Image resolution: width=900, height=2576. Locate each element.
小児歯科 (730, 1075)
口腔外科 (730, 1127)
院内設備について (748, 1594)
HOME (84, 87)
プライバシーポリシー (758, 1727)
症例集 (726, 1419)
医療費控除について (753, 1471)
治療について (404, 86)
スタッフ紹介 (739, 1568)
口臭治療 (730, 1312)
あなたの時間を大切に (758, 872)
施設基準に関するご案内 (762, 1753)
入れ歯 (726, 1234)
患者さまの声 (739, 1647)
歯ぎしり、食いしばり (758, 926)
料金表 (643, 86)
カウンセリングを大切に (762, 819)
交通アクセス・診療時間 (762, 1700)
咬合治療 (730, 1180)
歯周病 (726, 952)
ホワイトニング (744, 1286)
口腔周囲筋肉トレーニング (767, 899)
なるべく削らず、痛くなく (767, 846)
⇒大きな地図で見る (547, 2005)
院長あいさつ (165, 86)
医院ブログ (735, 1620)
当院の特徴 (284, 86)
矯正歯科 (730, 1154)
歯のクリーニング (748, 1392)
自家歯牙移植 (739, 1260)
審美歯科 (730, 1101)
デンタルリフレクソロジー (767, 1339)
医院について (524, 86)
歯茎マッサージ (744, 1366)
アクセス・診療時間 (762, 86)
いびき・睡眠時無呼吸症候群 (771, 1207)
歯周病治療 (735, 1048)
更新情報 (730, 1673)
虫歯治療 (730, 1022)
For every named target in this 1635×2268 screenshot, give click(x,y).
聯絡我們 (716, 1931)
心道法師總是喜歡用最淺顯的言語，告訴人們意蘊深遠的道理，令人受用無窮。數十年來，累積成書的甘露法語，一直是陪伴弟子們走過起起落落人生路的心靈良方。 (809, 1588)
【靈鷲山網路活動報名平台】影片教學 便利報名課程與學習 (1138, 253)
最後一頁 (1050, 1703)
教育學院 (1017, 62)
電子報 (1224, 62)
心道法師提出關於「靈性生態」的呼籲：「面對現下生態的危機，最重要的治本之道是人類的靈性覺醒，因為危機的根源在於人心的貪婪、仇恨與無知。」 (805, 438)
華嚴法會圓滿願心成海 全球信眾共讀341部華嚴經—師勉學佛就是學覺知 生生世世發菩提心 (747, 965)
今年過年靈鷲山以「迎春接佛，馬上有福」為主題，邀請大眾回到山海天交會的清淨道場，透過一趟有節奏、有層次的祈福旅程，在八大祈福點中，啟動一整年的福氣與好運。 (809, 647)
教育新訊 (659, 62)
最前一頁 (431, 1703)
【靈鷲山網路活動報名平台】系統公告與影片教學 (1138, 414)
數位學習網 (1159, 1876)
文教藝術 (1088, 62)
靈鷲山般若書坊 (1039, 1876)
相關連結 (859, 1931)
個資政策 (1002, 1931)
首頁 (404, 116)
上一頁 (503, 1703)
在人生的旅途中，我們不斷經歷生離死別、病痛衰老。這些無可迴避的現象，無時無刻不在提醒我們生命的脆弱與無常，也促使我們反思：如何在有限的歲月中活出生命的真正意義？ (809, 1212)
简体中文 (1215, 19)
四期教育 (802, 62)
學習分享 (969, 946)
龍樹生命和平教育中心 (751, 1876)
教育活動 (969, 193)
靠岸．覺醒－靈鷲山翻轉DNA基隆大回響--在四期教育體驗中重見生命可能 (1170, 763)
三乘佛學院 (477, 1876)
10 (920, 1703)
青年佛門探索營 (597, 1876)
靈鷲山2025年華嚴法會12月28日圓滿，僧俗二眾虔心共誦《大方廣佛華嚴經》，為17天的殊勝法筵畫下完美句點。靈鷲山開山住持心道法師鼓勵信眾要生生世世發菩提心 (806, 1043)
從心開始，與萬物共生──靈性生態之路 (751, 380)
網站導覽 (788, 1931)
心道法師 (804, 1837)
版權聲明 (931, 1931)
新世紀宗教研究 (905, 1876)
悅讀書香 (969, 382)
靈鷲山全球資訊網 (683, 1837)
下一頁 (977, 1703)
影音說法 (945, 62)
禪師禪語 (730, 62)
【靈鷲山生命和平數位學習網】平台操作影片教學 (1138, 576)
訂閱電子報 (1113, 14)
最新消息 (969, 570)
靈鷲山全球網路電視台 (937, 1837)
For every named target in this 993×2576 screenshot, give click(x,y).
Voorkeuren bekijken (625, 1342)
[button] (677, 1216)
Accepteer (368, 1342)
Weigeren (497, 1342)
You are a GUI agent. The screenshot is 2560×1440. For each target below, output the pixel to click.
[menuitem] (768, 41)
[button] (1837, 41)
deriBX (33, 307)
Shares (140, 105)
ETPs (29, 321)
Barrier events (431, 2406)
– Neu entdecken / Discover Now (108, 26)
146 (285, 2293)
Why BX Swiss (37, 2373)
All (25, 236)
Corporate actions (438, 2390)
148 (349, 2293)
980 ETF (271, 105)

* PROBLEM TO WORK ON
Report the count of lines in the entries that contain the string "every", and nothing besides it.

* RESULT
2